By Andee Sherwood posted 30 days ago

  

UTD To Celebrate Solar Eclipse with Events Totally Made for Comets

By Amanda Siegfried | March 25, 2024

UT Dallas will be in the path of totality during the April 8 solar eclipse. The eclipse will be visible from 12:23 p.m. to 3:03 p.m. on campus, with about 3 ½ minutes of totality beginning at 1:41 p.m.

The University of Texas at Dallas community will celebrate a celestial event almost 150 years in the making for North Texas with activities designed to bring Comets closer together and give them a better view of the science in the skies.

Dr. Mary Urquhart (left) and Centerville Elementary School fifth grade teacher Amy Angel practice safe viewing of the sun.

“No Comet Left Inside,” UTD’s campuswide celebration, will include giveaways, booths, music and telescopic projection viewing areas. The most recent total solar eclipse visible in North Texas was in 1878, and after this year’s eclipse, another one won’t be observable in the region until 2317.

Classes on April 8 are canceled between 1 p.m. and 2 p.m., and nonessential services will be suspended so that staff members, as well as faculty members and students, can enjoy the spectacle.

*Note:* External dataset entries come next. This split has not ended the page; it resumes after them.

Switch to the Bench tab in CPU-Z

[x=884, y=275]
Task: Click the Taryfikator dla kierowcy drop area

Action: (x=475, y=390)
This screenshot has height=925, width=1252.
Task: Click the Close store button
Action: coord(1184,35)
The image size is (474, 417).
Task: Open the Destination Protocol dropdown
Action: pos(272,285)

“For many viewers, this total solar eclipse will be a once-in-a-lifetime event,” said Dr. Mary Urquhart, planetary scientist and associate professor and department head of science/mathematics education in the School of Natural Sciences and Mathematics. Urquhart, who viewed the 2017 total solar eclipse from Tennessee, leads a campuswide eclipse committee.